Weisz also said it was "premature" for the board to strike out on its own until it hears from the health-insurance committee.

Superintendent Aidala, too, recommended holding off on Fraterrigo’s proposal.

The committee, he said, is beginning to look at some other things.
Board Vice President Linda Bakst asked about having a subcommittee of the school board meet with the health-insurance committee to create a dialogue "so ideas are exchanged."
"I wouldn’t rule anything out...We are much more knowledgeable today about health insurance than a couple of months ago," said Aidala.
"Linda’s idea is perfect," said Golden, urging the board to set up such a subcommittee.
"There is no way for the board to talk to them," he said of the committee members. "To continue this idea that the board has nothing to do with health insurance is destructive."
He went on, "It’s gone under the radar and doubled in five years."
"That’s what administrators do," said Aidala, describing the way they act as an interface between the board and the committee.
"With all due respect to Greg being a conduit," said board member Colleen O’Connell, there is "a better level of trust when people meet together in the same room."

When The Enterprise asked Sanders this week about Bakst’s suggestion, he said that he and Susan Tangorre, the district’s human resources director, represent the school board at the meetings.
"In most cases, the board delegates representation to the administration," said Sanders. "We’re not quite sure what role they would play. It hasn’t been fleshed out yet."

On Tuesday, Bakst told Golden that the reason health-care costs have spiraled for Guilderland is because of a national trend.
"The facts are the facts," said Golden, citing surveys of school districts state-wide that show a 67-percent increase in the same tie frame that Guilderland has experienced a 100-percent increase.
"There are less expensive ways to provide the same benefits," said Golden. "Paying too much for health insurance devours programs."
Fraterrigo said an outside resource is needed "to guide us and the health-insurance committee." Most of the committee members, she said, "are just like us." She said the advice and recommendations have come "from the top down."
Board member John Dornbush said he’d like to take a "wait-and-see attitude" for a few more weeks.

Danese said that Fraterrigo’s motion would be tabled.

PROBLEM 1: List every person in the health-insurance article whose title or role the text explicitly states, along with that title or role.
The health-insurance article has no connection to the rows that follow.

DATASET RECORDS:

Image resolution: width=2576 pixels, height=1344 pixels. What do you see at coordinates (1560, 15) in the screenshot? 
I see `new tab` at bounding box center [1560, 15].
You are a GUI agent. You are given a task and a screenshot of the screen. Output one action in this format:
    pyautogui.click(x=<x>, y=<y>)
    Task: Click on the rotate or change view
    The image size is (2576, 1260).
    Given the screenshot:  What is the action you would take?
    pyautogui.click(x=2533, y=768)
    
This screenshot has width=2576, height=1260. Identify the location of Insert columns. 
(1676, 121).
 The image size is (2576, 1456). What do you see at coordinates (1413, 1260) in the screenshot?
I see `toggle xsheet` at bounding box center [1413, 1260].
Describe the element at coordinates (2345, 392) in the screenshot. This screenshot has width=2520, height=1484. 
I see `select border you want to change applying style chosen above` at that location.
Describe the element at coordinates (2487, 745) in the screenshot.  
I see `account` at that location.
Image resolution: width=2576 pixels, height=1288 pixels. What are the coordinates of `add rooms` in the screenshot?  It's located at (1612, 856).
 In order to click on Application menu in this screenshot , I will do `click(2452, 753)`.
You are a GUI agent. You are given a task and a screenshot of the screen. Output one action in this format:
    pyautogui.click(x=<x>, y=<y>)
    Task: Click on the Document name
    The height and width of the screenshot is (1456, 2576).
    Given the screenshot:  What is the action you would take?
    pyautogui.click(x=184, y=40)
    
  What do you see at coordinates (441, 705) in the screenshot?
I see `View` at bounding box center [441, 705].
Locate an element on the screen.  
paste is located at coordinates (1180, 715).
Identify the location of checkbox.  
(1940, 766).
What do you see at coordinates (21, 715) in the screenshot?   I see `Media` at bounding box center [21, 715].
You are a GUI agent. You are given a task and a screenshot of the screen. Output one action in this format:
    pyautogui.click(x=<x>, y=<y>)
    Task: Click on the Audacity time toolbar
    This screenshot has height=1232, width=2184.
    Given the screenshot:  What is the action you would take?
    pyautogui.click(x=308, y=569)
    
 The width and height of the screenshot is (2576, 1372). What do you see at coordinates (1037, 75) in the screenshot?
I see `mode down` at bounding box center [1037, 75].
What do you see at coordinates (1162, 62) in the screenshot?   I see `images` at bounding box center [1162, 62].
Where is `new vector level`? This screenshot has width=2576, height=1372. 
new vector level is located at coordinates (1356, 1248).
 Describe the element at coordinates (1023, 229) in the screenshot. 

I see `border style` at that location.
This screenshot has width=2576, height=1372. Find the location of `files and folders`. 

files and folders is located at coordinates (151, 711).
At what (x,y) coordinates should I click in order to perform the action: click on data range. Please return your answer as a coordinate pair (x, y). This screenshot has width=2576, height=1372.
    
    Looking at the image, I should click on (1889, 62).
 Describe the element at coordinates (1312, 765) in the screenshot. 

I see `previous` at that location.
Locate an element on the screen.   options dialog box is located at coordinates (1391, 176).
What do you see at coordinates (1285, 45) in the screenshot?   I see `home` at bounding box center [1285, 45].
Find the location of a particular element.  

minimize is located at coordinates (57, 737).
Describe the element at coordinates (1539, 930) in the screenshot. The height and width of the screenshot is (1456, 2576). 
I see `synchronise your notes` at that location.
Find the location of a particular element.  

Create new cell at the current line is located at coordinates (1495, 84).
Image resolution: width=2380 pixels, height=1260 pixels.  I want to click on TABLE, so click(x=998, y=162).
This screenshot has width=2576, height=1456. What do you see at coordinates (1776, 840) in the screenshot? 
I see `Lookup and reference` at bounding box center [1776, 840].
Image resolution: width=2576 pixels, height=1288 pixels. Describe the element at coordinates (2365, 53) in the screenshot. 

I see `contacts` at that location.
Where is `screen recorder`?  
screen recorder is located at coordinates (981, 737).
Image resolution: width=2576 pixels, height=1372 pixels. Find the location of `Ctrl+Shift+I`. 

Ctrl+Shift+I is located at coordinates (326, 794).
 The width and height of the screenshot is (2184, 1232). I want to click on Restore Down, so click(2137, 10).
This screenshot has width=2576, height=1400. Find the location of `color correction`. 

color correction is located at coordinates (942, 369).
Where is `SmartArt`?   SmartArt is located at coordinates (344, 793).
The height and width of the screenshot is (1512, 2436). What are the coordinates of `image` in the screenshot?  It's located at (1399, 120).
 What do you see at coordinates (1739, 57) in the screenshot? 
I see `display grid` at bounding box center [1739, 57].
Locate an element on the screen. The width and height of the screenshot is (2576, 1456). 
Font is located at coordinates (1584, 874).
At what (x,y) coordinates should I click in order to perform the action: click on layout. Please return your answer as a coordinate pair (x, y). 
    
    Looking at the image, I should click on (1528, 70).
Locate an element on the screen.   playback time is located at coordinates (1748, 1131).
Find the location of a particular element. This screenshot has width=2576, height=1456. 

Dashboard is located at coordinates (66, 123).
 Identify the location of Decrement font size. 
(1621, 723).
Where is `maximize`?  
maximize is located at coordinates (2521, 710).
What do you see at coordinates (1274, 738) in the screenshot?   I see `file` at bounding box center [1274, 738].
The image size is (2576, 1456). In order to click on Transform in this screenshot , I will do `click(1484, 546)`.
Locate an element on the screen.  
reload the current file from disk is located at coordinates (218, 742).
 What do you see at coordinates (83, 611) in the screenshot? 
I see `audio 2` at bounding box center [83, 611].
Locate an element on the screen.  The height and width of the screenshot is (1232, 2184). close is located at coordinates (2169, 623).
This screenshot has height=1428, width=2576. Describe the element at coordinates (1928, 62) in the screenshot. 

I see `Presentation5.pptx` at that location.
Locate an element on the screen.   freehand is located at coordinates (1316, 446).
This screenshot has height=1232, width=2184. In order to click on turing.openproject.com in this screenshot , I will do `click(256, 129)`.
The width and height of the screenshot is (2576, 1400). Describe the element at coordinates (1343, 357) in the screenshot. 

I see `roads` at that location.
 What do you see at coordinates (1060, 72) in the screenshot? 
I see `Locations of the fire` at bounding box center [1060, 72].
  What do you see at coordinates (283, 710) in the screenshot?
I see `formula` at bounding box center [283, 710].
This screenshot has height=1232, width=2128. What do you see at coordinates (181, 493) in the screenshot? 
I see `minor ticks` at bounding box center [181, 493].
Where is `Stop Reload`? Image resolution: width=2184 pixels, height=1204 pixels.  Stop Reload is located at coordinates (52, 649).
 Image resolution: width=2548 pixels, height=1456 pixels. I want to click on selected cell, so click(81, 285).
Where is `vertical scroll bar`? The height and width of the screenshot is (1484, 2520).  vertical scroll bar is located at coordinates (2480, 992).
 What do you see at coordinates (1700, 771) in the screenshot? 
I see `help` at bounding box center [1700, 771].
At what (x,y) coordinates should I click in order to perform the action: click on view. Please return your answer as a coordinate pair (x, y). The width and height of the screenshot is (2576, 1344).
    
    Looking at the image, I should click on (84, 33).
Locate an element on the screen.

PROBLEM 2: Print the rows from the line containing "coordinates (344, 793)." to the line containing "(1621, 723).", including both of those lines.

ANSWER 1:
- Aidala: Superintendent
- Linda Bakst: Board Vice President
- Colleen O'Connell: board member
- Susan Tangorre: the district's human resources director
- John Dornbush: board member

ANSWER 2:
Where is `SmartArt`?   SmartArt is located at coordinates (344, 793).
The height and width of the screenshot is (1512, 2436). What are the coordinates of `image` in the screenshot?  It's located at (1399, 120).
 What do you see at coordinates (1739, 57) in the screenshot? 
I see `display grid` at bounding box center [1739, 57].
Locate an element on the screen. The width and height of the screenshot is (2576, 1456). 
Font is located at coordinates (1584, 874).
At what (x,y) coordinates should I click in order to perform the action: click on layout. Please return your answer as a coordinate pair (x, y). 
    
    Looking at the image, I should click on (1528, 70).
Locate an element on the screen.   playback time is located at coordinates (1748, 1131).
Find the location of a particular element. This screenshot has width=2576, height=1456. 

Dashboard is located at coordinates (66, 123).
 Identify the location of Decrement font size. 
(1621, 723).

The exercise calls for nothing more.